Ronald Reagan was very fond of the movie industry, and very proud of it. He never hesitated to talk about the fond memories he had working in Hollywood. On one occasion, after he was president and we were in California, we were talking in his office about Hollywood has changed over the years and it was very rare note of disappointment in his voice. He said, “You would think that after what I’ve accomplished, being the only one of the movie business to have done so, you would think that the Academy of Motion Picture Arts and Sciences would have acknowledged it in some way, perhaps even by an honorary Oscar. But I guess their political agenda has taken over good manners.” He was a little wistful and it was clear his feelings were hurt by that and he felt a little bit snubbed.
And it occurred to me that he was right. Had any other president, [like] Mr. Clinton or Mr.Obama, had they come from movies, I’m sure the academy would have acknowledged that one of their own had ascended to presidency. Sunday night, we’ll hear a lot of speeches and I’m sure many of them will be political, and it just reminded me ... of how Ronald Reagan felt about Hollywood and the Oscars. It would be nice for the academy to recognize what one of their own accomplished.

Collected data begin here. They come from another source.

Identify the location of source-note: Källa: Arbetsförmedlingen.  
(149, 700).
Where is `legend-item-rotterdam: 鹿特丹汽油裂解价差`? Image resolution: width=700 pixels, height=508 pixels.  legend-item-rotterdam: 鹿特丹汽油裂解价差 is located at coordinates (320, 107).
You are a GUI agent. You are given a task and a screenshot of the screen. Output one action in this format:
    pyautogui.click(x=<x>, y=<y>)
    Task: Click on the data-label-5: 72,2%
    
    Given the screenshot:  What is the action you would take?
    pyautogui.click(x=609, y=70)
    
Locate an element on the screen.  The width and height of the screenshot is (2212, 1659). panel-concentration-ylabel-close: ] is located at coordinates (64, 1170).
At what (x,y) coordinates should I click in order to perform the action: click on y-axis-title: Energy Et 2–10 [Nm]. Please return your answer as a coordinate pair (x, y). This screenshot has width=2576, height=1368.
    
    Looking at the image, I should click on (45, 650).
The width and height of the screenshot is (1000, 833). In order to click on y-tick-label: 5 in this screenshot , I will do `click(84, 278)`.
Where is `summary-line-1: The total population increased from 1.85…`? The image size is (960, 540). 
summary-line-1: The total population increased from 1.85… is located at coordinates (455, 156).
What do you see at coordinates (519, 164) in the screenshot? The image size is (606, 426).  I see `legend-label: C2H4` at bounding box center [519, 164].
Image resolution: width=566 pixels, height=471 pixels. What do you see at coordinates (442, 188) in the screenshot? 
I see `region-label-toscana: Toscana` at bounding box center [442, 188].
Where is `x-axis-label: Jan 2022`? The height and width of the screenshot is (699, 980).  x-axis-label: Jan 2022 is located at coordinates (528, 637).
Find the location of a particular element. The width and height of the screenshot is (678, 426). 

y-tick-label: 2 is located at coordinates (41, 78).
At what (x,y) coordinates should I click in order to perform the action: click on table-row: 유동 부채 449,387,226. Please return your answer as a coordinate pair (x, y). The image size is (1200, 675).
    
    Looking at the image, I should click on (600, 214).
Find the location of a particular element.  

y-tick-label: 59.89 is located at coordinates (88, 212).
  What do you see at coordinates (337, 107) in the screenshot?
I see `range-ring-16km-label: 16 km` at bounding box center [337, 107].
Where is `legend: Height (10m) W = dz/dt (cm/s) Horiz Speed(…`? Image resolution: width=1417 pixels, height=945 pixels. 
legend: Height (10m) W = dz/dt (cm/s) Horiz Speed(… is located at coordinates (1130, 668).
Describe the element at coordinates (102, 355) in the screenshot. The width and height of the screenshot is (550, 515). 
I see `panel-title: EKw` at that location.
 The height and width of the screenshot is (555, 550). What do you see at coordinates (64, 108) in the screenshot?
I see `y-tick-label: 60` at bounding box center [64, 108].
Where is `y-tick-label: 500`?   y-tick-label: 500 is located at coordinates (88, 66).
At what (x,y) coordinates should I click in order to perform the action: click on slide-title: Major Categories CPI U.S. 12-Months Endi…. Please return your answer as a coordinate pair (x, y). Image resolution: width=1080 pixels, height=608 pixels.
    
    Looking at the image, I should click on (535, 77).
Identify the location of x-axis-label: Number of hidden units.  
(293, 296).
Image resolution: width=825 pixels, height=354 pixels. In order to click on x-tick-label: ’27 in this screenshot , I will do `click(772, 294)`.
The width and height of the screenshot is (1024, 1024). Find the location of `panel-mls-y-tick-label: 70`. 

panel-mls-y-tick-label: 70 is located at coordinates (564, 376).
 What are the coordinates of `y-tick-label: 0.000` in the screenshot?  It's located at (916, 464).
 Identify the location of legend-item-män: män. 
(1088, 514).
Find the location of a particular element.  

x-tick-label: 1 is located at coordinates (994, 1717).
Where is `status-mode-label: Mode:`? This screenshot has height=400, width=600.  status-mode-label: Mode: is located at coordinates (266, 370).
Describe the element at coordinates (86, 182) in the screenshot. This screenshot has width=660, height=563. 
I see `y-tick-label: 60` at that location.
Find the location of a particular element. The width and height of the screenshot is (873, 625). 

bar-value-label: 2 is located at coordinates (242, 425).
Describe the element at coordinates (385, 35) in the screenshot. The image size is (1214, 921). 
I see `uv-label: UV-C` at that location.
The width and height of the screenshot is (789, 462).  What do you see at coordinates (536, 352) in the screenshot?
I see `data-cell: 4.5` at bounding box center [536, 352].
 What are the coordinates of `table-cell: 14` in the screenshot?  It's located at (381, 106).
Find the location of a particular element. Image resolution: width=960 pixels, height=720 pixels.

What did you learn from all those years of movie watching with the Reagans that has stayed with you today?
The greatest lesson from behind the scenes at Camp David is that the Reagans weren’t who you thought they were. Through these anecdotes from Camp David and elsewhere, you’ll find that they were nice, warm, and welcoming people with a sense of humor, and genuine appreciation for filmmaking, and [they were] people that treated others respectfully all the time.